Would you transcribe the entries below word for word, omitting all images?

··· DATA FOR ANALYSIS

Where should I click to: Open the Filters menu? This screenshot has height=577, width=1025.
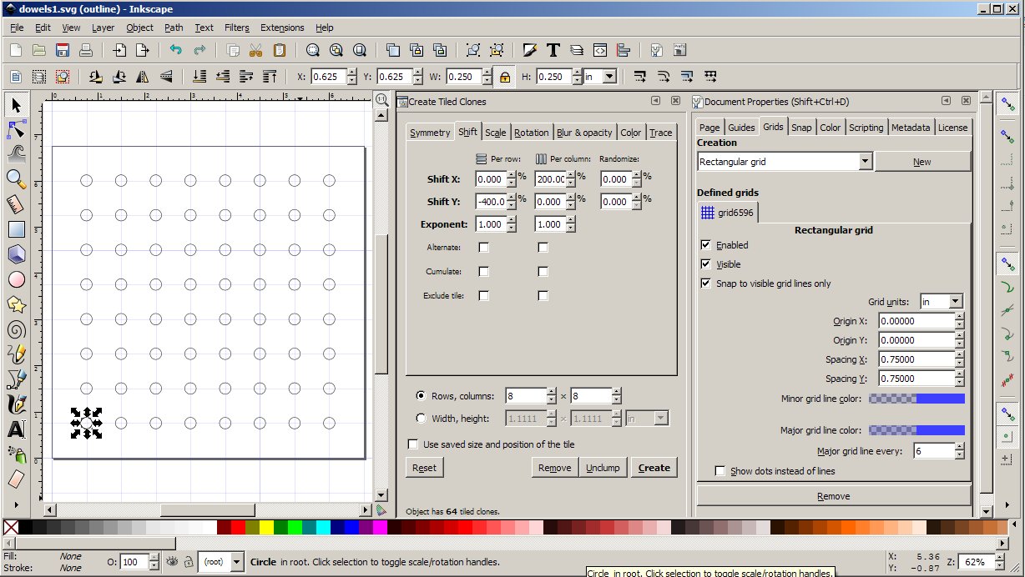click(236, 28)
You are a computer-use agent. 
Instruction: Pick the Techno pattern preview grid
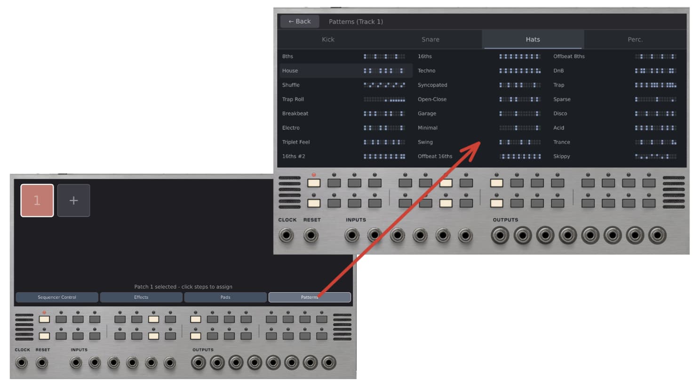click(x=519, y=71)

······

* [RESULT]:
Where should I click to: Open the Filters menu? This screenshot has height=577, width=1025.
click(236, 28)
You are a computer-use agent. 
Instruction: Pick the Techno pattern preview grid
click(x=519, y=71)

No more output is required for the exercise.